**Exercise**. Everything before the line containing "1200x641 pixels. At" is to be left out; repeat that line and all lines after it exactly, to the end of the data.

******************************

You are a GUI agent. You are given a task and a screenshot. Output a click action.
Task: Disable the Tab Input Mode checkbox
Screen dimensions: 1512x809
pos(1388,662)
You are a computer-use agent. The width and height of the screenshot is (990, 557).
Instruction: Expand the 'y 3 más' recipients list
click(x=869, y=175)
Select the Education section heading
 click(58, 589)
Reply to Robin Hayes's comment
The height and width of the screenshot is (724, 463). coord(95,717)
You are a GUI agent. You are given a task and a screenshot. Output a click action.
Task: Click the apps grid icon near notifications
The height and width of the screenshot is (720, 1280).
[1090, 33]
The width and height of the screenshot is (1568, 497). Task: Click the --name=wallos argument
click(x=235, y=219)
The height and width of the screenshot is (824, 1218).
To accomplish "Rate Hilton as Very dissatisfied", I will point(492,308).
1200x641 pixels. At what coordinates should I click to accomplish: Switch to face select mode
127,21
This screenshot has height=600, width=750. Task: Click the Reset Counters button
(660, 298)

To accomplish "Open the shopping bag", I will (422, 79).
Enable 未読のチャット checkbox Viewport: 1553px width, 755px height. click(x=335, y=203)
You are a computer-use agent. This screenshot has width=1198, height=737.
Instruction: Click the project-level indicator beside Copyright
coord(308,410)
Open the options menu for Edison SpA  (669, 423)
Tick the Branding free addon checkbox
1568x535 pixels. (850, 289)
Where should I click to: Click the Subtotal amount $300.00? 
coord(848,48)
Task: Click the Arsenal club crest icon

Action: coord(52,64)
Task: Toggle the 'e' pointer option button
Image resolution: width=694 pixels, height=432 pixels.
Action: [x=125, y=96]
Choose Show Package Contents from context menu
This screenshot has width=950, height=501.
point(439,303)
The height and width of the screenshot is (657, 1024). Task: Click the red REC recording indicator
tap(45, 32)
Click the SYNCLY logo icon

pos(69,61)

******************************

**Response**.
1200x641 pixels. At what coordinates should I click to accomplish: Switch to face select mode
127,21
This screenshot has height=600, width=750. Task: Click the Reset Counters button
(660, 298)

To accomplish "Open the shopping bag", I will (422, 79).
Enable 未読のチャット checkbox Viewport: 1553px width, 755px height. click(x=335, y=203)
You are a computer-use agent. This screenshot has width=1198, height=737.
Instruction: Click the project-level indicator beside Copyright
coord(308,410)
Open the options menu for Edison SpA  (669, 423)
Tick the Branding free addon checkbox
1568x535 pixels. (850, 289)
Where should I click to: Click the Subtotal amount $300.00? 
coord(848,48)
Task: Click the Arsenal club crest icon

Action: coord(52,64)
Task: Toggle the 'e' pointer option button
Image resolution: width=694 pixels, height=432 pixels.
Action: [x=125, y=96]
Choose Show Package Contents from context menu
This screenshot has width=950, height=501.
point(439,303)
The height and width of the screenshot is (657, 1024). Task: Click the red REC recording indicator
tap(45, 32)
Click the SYNCLY logo icon

pos(69,61)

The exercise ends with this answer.